Jost K Kloth, Jens Hillengass, Karin Listl, Kerstin Kilk, Thomas Hielscher, Ola Landgren, Stefan Delorme, Hartmut Goldschmidt, Hans-Ulrich Kauczor, Marc-André Weber
International Journal of Cancer. Journal International du Cancer 2014 November 15, 135 (10): 2380-6
The aim of our study was to assess in which way different infiltration patterns of monoclonal plasma cell diseases in whole-body (wb) magnetic resonance imaging (MRI) are associated with clinical stages, plasma cell content in bone marrow samples and established serum markers of disease activity. Institutional review board approval was obtained. We performed wb-MRI in 547 consecutive, unselected and untreated patients with monoclonal gammopathy of undetermined significance (MGUS, n=138), smoldering myeloma (SMM, n=157) and multiple myeloma (MM, n=252) on two 1.5 T MRI-scanners with body array coils. The studies were evaluated in consensus by two experienced radiologists blinded to the diagnosis. We observed focal lesions in 23.9% (MGUS), 34.4% (SMM) and 81.3% (MM), respectively. A diffuse infiltration pattern was detected in 38.4%, 45.9% and 71%, respectively. The differences between all infiltration patterns were significant (p<0.0001).

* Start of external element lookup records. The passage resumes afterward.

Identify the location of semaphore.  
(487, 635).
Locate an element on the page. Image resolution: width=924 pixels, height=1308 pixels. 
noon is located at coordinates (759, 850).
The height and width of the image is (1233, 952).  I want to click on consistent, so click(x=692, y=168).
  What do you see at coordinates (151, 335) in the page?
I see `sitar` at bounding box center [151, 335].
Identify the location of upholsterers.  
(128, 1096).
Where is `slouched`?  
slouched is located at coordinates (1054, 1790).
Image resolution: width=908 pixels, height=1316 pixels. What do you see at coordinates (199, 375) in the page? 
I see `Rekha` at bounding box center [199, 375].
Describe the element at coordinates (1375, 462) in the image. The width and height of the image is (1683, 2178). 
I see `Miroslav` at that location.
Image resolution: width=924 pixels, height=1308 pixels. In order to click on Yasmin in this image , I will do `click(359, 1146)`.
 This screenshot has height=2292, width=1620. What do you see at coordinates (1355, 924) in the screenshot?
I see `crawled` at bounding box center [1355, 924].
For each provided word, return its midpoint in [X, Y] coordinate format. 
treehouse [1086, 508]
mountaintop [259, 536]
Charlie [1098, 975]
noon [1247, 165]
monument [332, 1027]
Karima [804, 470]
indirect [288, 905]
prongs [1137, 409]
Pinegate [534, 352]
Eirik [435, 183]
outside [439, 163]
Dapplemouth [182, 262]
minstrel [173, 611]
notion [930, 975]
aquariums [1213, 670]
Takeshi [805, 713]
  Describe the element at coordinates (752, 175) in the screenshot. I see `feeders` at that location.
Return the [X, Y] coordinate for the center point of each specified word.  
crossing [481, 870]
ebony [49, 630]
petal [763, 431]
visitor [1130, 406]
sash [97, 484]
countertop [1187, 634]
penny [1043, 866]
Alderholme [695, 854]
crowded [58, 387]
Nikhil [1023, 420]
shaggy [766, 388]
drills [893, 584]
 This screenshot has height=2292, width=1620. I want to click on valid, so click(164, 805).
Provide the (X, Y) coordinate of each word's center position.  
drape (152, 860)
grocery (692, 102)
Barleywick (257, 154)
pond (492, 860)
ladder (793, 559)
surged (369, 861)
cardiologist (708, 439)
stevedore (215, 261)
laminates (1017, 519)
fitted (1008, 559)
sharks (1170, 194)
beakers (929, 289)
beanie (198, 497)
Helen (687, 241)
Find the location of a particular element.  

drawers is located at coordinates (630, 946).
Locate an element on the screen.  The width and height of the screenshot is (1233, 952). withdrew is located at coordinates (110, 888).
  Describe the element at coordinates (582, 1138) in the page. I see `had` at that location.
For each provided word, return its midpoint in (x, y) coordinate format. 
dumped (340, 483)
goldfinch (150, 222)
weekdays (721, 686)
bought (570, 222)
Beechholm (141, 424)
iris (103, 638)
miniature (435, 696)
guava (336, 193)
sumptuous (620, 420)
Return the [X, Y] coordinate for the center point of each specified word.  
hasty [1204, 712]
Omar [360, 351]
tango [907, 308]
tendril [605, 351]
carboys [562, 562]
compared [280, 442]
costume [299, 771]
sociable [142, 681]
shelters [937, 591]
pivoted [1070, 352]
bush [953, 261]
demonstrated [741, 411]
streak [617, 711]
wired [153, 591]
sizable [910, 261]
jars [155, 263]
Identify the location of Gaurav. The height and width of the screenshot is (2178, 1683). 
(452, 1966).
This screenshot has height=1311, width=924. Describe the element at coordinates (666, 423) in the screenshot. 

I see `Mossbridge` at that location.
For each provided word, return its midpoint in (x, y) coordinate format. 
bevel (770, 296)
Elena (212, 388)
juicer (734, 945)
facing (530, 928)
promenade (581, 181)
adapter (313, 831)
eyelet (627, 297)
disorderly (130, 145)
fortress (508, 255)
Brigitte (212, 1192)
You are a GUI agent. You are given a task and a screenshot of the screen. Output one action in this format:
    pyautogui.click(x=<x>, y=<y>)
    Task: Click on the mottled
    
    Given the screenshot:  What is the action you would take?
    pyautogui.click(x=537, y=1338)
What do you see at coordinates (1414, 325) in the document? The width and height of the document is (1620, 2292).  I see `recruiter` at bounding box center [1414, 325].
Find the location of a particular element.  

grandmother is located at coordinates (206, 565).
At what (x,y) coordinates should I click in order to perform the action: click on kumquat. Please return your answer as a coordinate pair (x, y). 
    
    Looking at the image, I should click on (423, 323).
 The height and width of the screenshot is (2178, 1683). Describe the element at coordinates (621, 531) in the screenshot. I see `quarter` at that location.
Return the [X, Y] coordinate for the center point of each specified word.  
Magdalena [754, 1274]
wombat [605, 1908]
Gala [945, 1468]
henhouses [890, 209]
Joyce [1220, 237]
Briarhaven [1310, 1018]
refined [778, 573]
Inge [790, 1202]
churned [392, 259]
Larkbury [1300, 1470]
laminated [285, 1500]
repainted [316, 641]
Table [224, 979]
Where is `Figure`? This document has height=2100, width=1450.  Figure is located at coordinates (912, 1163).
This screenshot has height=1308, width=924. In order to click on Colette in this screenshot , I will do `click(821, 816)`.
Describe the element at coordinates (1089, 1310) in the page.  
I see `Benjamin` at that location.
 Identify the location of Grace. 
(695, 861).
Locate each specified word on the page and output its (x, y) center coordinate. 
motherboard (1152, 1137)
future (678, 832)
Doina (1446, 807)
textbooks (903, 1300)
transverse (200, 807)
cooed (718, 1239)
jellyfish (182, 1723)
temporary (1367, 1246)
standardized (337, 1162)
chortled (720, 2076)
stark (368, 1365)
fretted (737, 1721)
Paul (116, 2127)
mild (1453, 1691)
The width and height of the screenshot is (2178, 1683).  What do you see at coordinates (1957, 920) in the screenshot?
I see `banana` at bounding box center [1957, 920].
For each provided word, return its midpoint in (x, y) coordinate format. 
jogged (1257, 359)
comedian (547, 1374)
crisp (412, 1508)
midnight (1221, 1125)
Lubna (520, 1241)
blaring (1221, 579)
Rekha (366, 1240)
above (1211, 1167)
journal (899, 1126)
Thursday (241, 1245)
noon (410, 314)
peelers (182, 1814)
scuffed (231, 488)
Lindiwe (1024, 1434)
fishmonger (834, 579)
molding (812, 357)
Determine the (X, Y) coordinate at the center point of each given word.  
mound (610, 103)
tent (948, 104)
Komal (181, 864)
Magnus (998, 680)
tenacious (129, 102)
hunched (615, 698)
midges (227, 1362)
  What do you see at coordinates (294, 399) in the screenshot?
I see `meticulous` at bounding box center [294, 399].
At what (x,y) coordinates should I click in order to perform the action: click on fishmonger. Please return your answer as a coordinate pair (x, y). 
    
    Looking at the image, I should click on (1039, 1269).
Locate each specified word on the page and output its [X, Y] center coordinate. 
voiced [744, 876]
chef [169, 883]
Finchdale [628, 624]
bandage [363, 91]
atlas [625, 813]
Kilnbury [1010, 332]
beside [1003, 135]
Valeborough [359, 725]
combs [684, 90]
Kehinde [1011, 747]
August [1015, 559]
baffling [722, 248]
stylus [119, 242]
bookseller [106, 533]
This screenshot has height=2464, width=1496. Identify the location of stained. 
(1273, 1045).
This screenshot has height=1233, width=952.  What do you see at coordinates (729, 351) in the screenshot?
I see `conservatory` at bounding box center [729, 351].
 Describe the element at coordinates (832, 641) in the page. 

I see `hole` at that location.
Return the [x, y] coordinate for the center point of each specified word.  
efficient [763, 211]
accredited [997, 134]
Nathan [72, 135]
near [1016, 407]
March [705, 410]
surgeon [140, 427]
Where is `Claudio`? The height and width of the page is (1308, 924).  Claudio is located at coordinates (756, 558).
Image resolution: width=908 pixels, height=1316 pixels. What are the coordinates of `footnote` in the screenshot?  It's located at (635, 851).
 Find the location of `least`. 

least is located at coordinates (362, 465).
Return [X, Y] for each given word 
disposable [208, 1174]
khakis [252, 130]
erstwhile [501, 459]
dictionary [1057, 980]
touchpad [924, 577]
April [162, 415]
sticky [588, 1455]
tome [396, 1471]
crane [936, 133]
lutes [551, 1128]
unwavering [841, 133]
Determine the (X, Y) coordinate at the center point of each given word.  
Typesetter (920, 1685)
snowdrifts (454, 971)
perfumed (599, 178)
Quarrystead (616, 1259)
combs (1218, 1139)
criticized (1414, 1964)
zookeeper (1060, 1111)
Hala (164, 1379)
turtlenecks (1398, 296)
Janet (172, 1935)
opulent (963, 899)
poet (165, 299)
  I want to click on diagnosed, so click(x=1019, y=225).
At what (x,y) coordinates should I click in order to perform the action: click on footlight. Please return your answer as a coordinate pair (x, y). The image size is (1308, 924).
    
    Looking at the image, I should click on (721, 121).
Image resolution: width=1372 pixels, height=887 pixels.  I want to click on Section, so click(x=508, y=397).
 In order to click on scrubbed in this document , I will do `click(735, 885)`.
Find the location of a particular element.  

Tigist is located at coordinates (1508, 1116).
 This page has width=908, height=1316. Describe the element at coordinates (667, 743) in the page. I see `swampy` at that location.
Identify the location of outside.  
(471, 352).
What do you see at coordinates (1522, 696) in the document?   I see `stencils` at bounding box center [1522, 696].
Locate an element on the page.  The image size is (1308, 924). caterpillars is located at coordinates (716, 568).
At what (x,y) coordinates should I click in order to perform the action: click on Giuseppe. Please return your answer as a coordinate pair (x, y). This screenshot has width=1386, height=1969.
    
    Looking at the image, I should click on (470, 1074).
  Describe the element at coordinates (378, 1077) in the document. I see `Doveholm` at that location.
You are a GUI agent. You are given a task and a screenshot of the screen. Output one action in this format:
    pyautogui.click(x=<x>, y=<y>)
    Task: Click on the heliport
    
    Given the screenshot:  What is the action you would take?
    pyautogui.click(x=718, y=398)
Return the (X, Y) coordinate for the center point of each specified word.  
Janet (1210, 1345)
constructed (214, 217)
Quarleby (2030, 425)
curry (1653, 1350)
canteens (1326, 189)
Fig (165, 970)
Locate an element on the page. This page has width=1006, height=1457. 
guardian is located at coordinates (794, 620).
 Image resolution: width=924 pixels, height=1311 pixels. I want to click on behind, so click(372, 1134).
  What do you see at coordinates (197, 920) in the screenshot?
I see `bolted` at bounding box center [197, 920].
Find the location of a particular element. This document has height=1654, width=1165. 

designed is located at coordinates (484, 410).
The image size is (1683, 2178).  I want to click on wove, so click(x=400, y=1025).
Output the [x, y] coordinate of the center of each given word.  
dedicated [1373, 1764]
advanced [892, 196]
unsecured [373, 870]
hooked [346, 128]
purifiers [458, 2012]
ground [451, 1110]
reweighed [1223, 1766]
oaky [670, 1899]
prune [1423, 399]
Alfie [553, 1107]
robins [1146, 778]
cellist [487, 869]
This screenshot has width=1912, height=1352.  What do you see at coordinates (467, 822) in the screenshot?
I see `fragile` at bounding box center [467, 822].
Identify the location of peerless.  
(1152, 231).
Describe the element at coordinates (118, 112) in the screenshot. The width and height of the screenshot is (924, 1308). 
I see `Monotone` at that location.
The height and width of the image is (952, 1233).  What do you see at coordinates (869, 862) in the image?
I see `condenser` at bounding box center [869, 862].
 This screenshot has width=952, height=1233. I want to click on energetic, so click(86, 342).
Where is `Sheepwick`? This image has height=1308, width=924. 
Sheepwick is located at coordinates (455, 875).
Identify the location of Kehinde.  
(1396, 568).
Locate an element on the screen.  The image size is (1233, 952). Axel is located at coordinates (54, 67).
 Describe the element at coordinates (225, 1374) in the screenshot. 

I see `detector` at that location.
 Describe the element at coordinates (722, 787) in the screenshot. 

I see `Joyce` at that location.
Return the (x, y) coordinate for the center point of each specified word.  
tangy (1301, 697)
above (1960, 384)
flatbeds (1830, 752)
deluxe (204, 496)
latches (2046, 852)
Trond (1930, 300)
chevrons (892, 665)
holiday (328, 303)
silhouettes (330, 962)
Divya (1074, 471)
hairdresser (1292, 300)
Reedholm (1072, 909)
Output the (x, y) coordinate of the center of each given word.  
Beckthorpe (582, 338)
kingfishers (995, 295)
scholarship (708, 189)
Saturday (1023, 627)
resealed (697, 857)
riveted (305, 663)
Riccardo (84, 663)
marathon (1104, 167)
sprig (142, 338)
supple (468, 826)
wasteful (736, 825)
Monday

The presence of focal lesions and the presence of a diffuse bone marrow infiltration was associated with an increased plasma cell percentage in bone marrow samples (median 22% vs. 14%, 26% vs. 10%, both p<0.0001) and monoclonal protein concentration (median 18 g/dl vs. 13 g/dl, p=0.003, 20 g/dl vs. 11 g/dl, p<0.0001). Further categorization of the diffuse infiltration patterns in wb-MRI into "salt-and-pepper," moderate and severe identified significant associations with M-protein (median g/dl for S+P/moderate/severe 23/18/25, p=0.04), plasma cell percentage in the bone marrow (median 25%/24%/40%, p=0.02), and age (median years 67/60/57, p<0.0001). Bone marrow infiltration in wb-MRI is significantly different between the various stages of plasma cell disease and correlates well with established markers of disease activity.